The case was taking on grimmer aspects. A coldblooded person, this pale-haired courtesan.

“It is true, Mrs. Braunfeld,” he inquired quietly, “that you and General Steel knew each other before?”

Her head flashed up, and Ruby Braunfeld’s delicate features became an expressionless mask.

“Yes. Though I cannot imagine where you learned of that silly affair. But, mon capitaine, that is vieux jeu—three years old. It was in the Philippines. I stood him six months, and then his childish devotion made me sick. I left him—comme ça” She snapped her fingers softly.

“You quarreled?”

“Yes. He was too much the animal—no finesse. Every time a man looked at me Samuel wanted to fight, and several times he did. He was fou d’amour! They are so easy to man-age, those big violent men.” She leaned a little toward her vis-à-vis and leveled a calculating look at him. “It is the quiet, alert men like you, Monsieur le Capitaine, who are hard to understand.”

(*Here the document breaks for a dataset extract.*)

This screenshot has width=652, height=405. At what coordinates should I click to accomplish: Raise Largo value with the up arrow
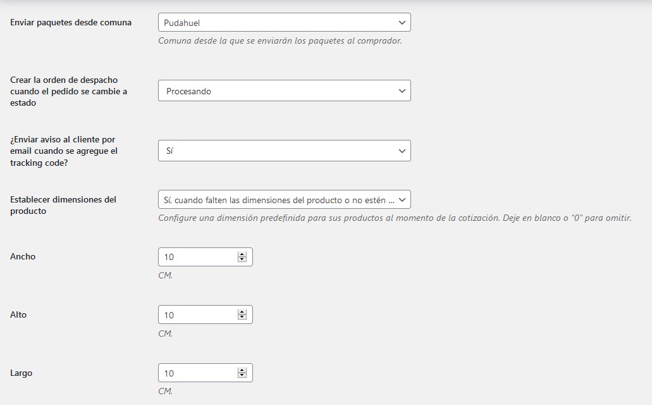[242, 371]
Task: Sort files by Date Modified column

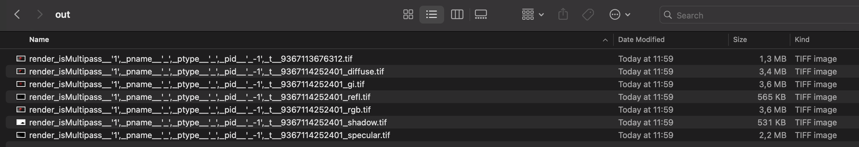Action: 641,39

An ash from her long blue cigarette fell to the cabin’s gray carpet.

“I imagine that le pauvre Sam still thinks he loves me.” She heaved a little sigh. “Perhaps I shall take him back. His arms were so strong they used to frighten me. And not many men can frighten me.”

North did not state that he could well believe it, but said instead, “You have been very patient with me. Please believe that I am sorry it was necessary to bother you.” Then he added, not untruthfully, “I hope we meet again some time, under pleasanter circumstances.”

With a relieved sigh, Ruby Braunfeld extended a small white hand and got to her feet.

“Au revoir, mon capitaine. Will you be in Shanghai for long?”

“I hardly think so.”

“What a shame,” she murmured. “I had hoped that perhaps you would come to see me. You intrigue me.”

There was a real allure to the way her eyes peered up from beneath those heavy lids.

“I would like to hear of your adventures,” she continued. “Much I have heard of you since that affair in Oahu. It was magnificent—Dieu, how I admire brains! You will come if you find time, no? You might not be too bored.”

“If I stay on, I shall certainly make time, Madame,” he assured her with the captivating smile which in the past had smoothed many an otherwise stormy path.

“Qui sait?” Ruby Braunfeld cried. “You would not regret it. Mine is a rather nice little place in the French Concession and far enough out on the Rue Eugene Bard to be quiet—and private.”

He left her standing there as he had found her, by the foot of her bed, with the light on the washstand creating a revealing silhouette through the filmy negligee.

He strode down the right-hand passageway towards his own cabin with ideas rushing about in his brain like cats with fur afire.

“Before we go any further,” he told himself, “we’d better do a little thinking.”

But he had hardly locked his cabin door when a loud and arrogant knock made its panels rattle.

“Who’s there?”

“Don’t worry, Cap,” a deep voice said. “It’s me, Sam Steel. Wanted to gab a bit before corking off.”

“All right, just a minute.” Being an essentially foresighted man North slipped off his shoulder holster and thrust the .32 into the waistband of his trousers before he opened the door.

Seen in the half light, General Sam Steel’s wiry bulk looked even larger than normal, and his wide shoulders almost filled the door as he paused there.

“Well, Steel, what’s troubling you? Conscience, or all that liquor you packed away?”

Steel’s teeth gleamed in a hard grin. “Both pretty damn unlikely—as you ought to know, Cap. No, it’s somethin’ else.”

“Well, come on in,” North invited. “If you stay out there you might get the same dose as Trenchard.”